═════ Data for the task ═════
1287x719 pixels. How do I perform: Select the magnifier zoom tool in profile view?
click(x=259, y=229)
═════
═════ Data for the task ═════
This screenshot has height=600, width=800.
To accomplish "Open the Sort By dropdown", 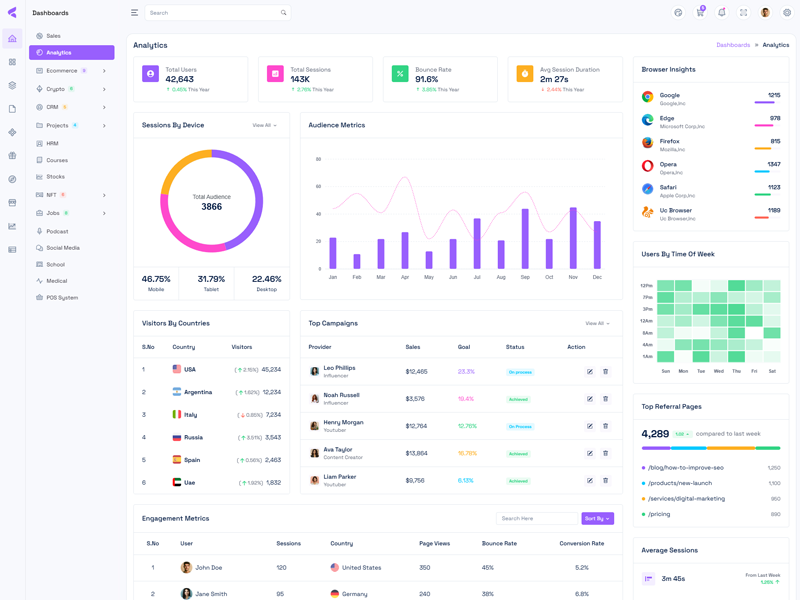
═════
═════ Data for the task ═════
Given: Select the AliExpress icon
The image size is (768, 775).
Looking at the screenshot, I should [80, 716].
═════
Exercise
From the records, pull out every line that contains the string "Select" with matching case and copy each one.

Answer for this exercise
1287x719 pixels. How do I perform: Select the magnifier zoom tool in profile view?
Given: Select the AliExpress icon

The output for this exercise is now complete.